** Problem to work on **
Reproduce verbatim the portion of the entries below that opens with the line containing "Take a Decompile panel snapshot camera icon" and closes with the line containing "Click @chris_sutton73 in", including both of those lines.

• • •

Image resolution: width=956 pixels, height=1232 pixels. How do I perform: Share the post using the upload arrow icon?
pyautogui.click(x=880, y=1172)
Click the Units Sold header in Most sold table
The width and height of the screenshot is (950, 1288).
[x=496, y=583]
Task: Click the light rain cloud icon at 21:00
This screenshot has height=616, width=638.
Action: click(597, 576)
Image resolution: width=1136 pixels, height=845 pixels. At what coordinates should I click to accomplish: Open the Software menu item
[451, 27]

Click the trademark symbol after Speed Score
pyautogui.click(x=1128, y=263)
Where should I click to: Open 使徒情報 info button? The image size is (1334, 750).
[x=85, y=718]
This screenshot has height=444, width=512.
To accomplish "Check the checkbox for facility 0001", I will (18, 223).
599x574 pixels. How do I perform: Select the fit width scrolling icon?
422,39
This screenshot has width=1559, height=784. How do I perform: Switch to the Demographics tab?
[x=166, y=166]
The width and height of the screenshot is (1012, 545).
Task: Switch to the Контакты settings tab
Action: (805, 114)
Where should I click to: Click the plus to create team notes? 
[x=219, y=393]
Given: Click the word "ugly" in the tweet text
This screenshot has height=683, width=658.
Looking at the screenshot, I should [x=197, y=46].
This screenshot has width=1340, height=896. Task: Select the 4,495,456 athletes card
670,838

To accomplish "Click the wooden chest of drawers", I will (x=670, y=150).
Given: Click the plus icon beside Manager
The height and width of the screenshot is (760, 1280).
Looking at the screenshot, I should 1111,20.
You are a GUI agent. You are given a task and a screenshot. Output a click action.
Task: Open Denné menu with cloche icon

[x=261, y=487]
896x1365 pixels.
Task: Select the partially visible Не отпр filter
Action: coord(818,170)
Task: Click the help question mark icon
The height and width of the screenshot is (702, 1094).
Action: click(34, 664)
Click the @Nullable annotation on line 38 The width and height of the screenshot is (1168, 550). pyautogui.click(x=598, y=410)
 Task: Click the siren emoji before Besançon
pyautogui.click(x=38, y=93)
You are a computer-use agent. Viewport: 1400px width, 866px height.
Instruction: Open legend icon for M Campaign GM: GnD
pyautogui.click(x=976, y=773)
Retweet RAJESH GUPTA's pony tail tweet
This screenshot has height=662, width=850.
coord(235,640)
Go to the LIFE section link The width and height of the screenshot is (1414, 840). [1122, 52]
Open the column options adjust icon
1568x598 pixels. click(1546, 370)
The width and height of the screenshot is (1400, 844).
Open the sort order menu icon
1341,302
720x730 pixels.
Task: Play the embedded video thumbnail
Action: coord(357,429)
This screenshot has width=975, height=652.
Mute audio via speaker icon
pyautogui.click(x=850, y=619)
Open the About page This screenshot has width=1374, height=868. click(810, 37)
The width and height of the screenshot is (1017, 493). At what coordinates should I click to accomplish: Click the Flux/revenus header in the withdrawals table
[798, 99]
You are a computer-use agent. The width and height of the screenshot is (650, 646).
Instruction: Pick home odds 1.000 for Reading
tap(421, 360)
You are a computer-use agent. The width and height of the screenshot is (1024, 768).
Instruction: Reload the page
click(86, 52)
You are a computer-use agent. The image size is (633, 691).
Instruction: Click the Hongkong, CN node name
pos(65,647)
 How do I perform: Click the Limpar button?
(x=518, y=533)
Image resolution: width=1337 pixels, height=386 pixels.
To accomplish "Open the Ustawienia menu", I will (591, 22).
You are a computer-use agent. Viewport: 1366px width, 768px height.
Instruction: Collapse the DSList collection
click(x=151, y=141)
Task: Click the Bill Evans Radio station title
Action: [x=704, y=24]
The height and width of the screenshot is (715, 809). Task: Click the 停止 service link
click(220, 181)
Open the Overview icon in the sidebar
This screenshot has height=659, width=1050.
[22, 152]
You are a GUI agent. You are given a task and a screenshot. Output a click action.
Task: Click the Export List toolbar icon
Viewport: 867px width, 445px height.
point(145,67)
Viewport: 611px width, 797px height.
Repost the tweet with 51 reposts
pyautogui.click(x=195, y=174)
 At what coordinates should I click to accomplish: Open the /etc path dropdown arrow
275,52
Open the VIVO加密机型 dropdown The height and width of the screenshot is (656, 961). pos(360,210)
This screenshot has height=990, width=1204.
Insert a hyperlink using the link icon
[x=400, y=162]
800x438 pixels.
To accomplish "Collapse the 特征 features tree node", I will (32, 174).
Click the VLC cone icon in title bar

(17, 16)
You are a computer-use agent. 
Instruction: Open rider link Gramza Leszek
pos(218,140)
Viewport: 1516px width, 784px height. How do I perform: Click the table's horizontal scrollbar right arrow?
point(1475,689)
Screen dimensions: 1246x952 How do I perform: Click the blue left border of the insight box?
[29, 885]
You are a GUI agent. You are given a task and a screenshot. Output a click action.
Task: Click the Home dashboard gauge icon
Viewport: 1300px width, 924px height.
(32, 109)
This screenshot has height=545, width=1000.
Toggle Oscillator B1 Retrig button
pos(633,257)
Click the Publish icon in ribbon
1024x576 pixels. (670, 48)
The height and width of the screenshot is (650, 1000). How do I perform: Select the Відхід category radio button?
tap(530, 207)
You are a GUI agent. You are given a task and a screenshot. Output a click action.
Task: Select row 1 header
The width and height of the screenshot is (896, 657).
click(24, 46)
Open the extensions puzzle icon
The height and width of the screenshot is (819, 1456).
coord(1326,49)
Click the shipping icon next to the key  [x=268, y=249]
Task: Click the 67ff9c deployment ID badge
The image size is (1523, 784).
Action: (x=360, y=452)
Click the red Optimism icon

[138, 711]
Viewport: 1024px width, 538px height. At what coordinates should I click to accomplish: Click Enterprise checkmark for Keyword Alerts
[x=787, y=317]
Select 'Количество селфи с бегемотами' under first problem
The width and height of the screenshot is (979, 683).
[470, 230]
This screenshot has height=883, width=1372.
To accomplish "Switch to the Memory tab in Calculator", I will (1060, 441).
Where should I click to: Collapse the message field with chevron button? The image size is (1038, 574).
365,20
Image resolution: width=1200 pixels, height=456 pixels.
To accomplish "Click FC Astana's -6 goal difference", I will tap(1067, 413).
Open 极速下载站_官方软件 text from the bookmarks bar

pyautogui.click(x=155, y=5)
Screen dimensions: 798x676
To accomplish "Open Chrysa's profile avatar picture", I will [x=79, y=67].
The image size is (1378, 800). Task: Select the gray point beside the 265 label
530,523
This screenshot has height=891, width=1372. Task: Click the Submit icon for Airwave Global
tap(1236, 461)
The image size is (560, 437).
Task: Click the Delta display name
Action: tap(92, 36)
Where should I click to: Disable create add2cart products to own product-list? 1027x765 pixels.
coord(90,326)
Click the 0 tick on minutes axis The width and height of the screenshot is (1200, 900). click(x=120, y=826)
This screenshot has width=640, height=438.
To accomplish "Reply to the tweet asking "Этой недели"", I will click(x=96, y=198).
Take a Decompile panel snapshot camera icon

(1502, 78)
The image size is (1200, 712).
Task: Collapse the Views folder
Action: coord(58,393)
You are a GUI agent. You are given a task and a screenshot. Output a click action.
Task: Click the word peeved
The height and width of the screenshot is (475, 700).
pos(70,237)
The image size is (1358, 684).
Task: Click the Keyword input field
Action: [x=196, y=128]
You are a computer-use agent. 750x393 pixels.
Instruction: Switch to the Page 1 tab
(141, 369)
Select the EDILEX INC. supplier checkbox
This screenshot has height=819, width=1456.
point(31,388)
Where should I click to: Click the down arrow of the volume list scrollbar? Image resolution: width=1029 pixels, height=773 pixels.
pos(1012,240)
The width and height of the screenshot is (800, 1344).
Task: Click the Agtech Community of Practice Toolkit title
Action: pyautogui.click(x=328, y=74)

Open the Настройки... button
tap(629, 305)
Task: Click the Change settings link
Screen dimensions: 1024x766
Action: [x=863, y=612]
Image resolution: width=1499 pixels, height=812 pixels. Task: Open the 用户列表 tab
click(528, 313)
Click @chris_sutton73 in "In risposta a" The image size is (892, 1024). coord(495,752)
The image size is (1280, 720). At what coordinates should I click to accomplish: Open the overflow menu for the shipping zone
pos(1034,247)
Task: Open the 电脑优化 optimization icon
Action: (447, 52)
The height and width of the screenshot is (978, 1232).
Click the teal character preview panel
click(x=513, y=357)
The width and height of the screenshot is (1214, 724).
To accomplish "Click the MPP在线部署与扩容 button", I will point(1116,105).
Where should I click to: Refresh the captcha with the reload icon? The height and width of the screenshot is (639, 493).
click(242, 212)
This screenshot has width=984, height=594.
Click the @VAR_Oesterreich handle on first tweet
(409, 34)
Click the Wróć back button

• • •

** Response below **
Take a Decompile panel snapshot camera icon

(1502, 78)
The image size is (1200, 712).
Task: Collapse the Views folder
Action: coord(58,393)
You are a GUI agent. You are given a task and a screenshot. Output a click action.
Task: Click the word peeved
The height and width of the screenshot is (475, 700).
pos(70,237)
The image size is (1358, 684).
Task: Click the Keyword input field
Action: [x=196, y=128]
You are a computer-use agent. 750x393 pixels.
Instruction: Switch to the Page 1 tab
(141, 369)
Select the EDILEX INC. supplier checkbox
This screenshot has height=819, width=1456.
point(31,388)
Where should I click to: Click the down arrow of the volume list scrollbar? Image resolution: width=1029 pixels, height=773 pixels.
pos(1012,240)
The width and height of the screenshot is (800, 1344).
Task: Click the Agtech Community of Practice Toolkit title
Action: pyautogui.click(x=328, y=74)

Open the Настройки... button
tap(629, 305)
Task: Click the Change settings link
Screen dimensions: 1024x766
Action: [x=863, y=612]
Image resolution: width=1499 pixels, height=812 pixels. Task: Open the 用户列表 tab
click(528, 313)
Click @chris_sutton73 in "In risposta a" The image size is (892, 1024). coord(495,752)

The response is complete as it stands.